Mahkemece, yapılan yargılama sonucunda dava konusu taşınmazların ... bütünlüğünü bozulduğu ve ... tahdidinin mevcut parselleri de kapsaması gerektiği gerekçesi ile davanın kabulüne ... İli, ... İlçesi, ... Mahallesi 212 ada 1, 220 ada 1, 221 ada 1, 222 ada 1, 223 ada 1, 224 ada 1, 225 ada 1, 228 ada 1, 229 ada 1, 230 ada 1, 231 ada 1, 232 ada 1, 233 ada 1, 234 ada 1, 235 ada 1, 236 ada 1, 240 ada 1, 248 ada 1, 250 ada 1, 256 ada 1, 257 ada 1, 258 ada 1, 259 ada 1, 260 ada 1, 261 ada 1 ve 262 ada 1 parsel sayılı taşınmazların ... vasfı ile ... sınırları içerisine alınmasına karar verilmiş, hüküm davalılar ..., Hazine ve Toplu Konut İdaresi vekilleri tarafından temyiz edilmiştir.
Dava ... kadastrosuna itiraz davasıdır.
Çekişmeli taşınmazların bulunduğu yerde ... kadastrosu davanın devamı sırasında 2006 yılında yapılmıştır. Genel arazi kadastrosu, 1964 yılında yapılmış, taşınmazlar taşlık niteliği ile tescil harici bırakılmıştır. 1998 yılında imar uygulamasına tabi tutulmuştur.

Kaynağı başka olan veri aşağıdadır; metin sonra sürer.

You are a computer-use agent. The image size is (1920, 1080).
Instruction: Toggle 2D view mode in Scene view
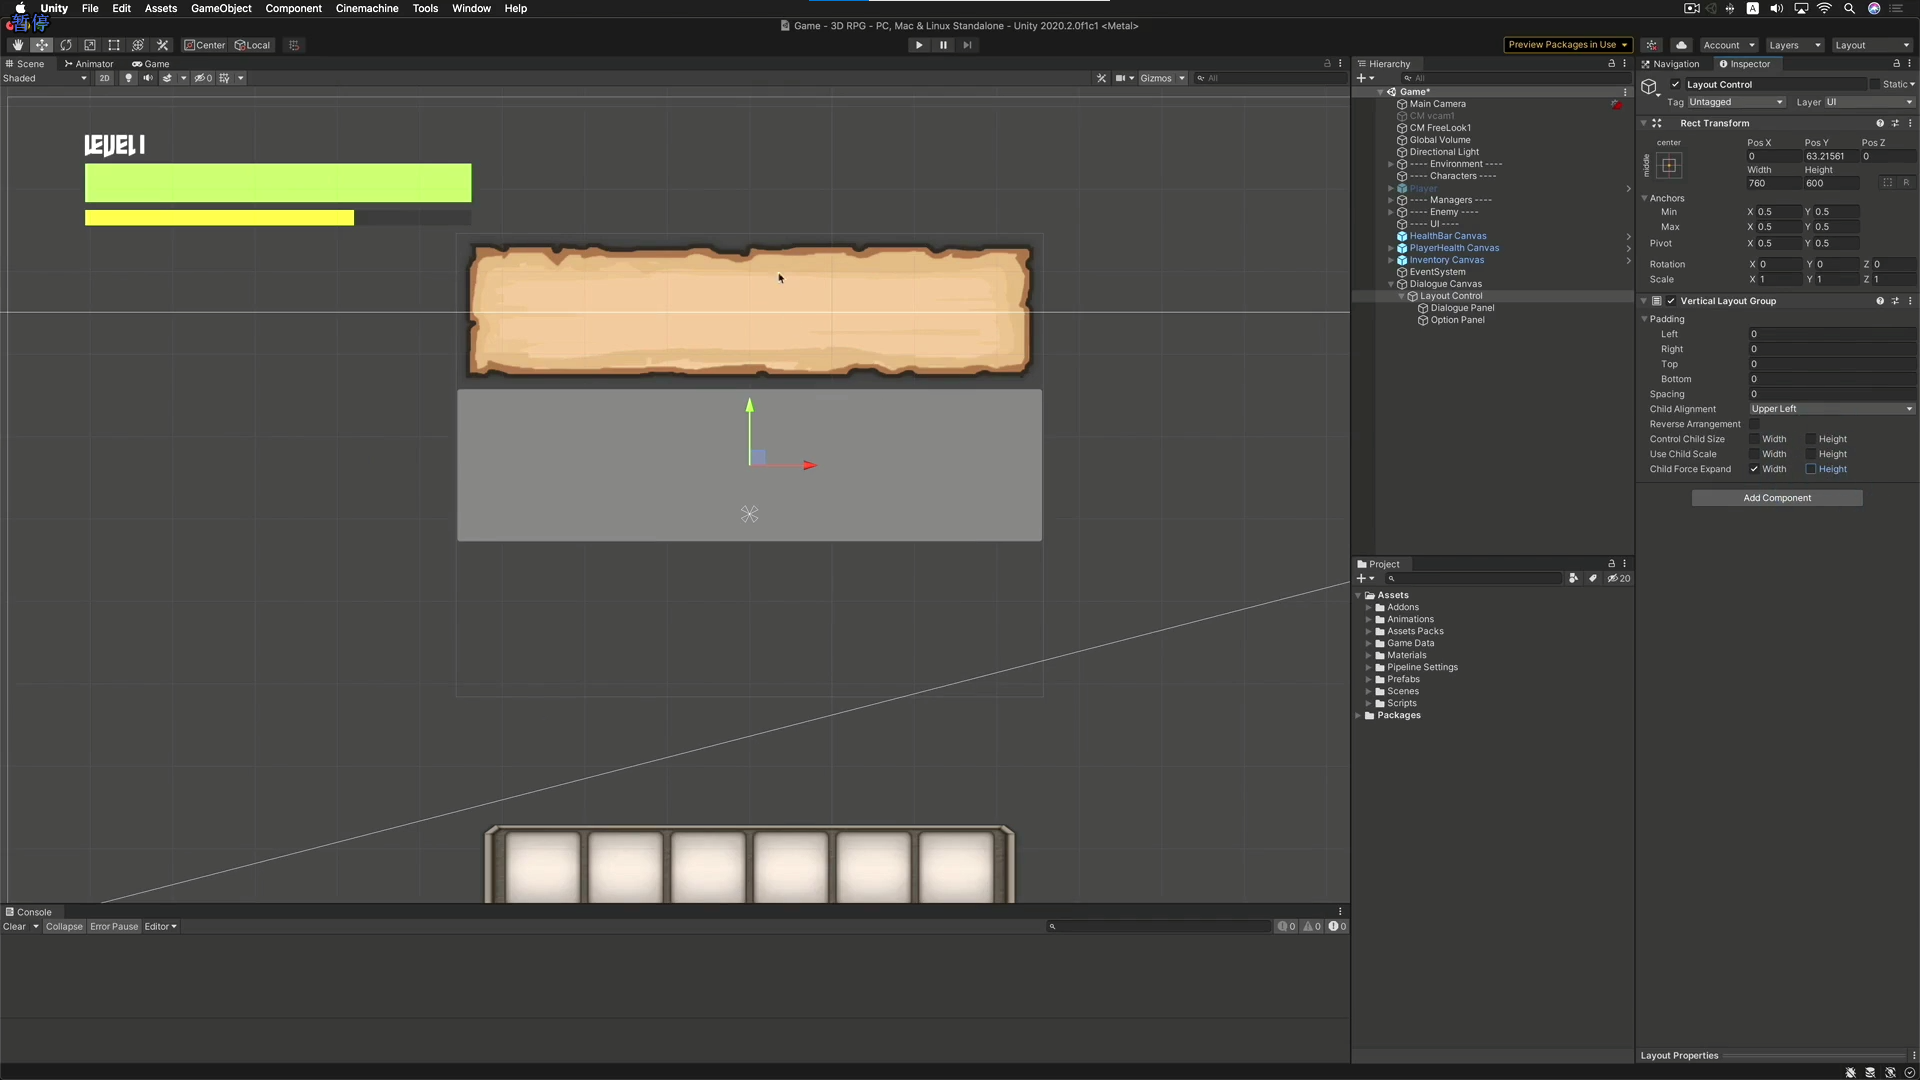[105, 78]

6831 sayılı Kanunun 11. maddesinin üçüncü fıkrasında, “... Genel Müdürlüğünce açılacak davalarda hasım, hak sahibi gerçek ve tüzel kişilerdir.” denilmektedir. Bu maddedeki “hak sahipliği” kavramı yerleşmiş Yargıtay uygulaması ile, tapulu taşınmazlarda tapu sahipliği, tapusuz yerlerde ise 3402 sayılı Kanunun 17. maddesinde öngörülen 20 yıllık kazandırıcı zamanaşımı zilyetliği bulunan gerçek ve tüzel kişiler olarak kabul edilmiştir.
Somut olayda; davacı ... Yönetimi, davanın açıldığı tarihte tapu maliklerini davalı olarak göstermiş ise de davanın devamı sırasında, davaya konu taşınmazların büyük kısmının ifraz edilerek çok sayıda parselin oluştuğu ve dava dışı 3. kişilere devredildiği böylece kendilerine husumet yöneltilenler dışında, başka hak sahiplerinin bulunduğu ve husumet yaygınlaştırılmadan, davanın yokluklarında görülüp sonuçlandırıldığı anlaşılmaktadır.
Taraf teşkili, davanın görülebilme koşullarından olup; mahkemece re"sen (kendiliğinden) yapılması gereken işlemlerdendir. Mahkemece, çekişmeli taşınmazların tapu maliklerinin savunma hakkını kısıtlayacak biçimde, yokluklarında yazılı biçimde hüküm kurulması usul ve kanuna aykırıdır.
O halde, çekişmeli parsellerin ifrazı ile oluşan taşınmazların, güncel tapu maliklerinin davaya katılımı sağlanarak husumet yaygınlaştırılmalı, oluşacak sonuca göre karar verilmelidir.
SONUÇ: Yukarıda açıklanan nedenlerle; temyiz itirazlarının kabulüyle hükmün BOZULMASINA, bozma nedenine göre sair temyiz itirazlarının bu aşamada incelenmesine yer olmadığına, temyiz harcının istek halinde iadesine 11/04/2019 günü oybirliğiyle karar verildi.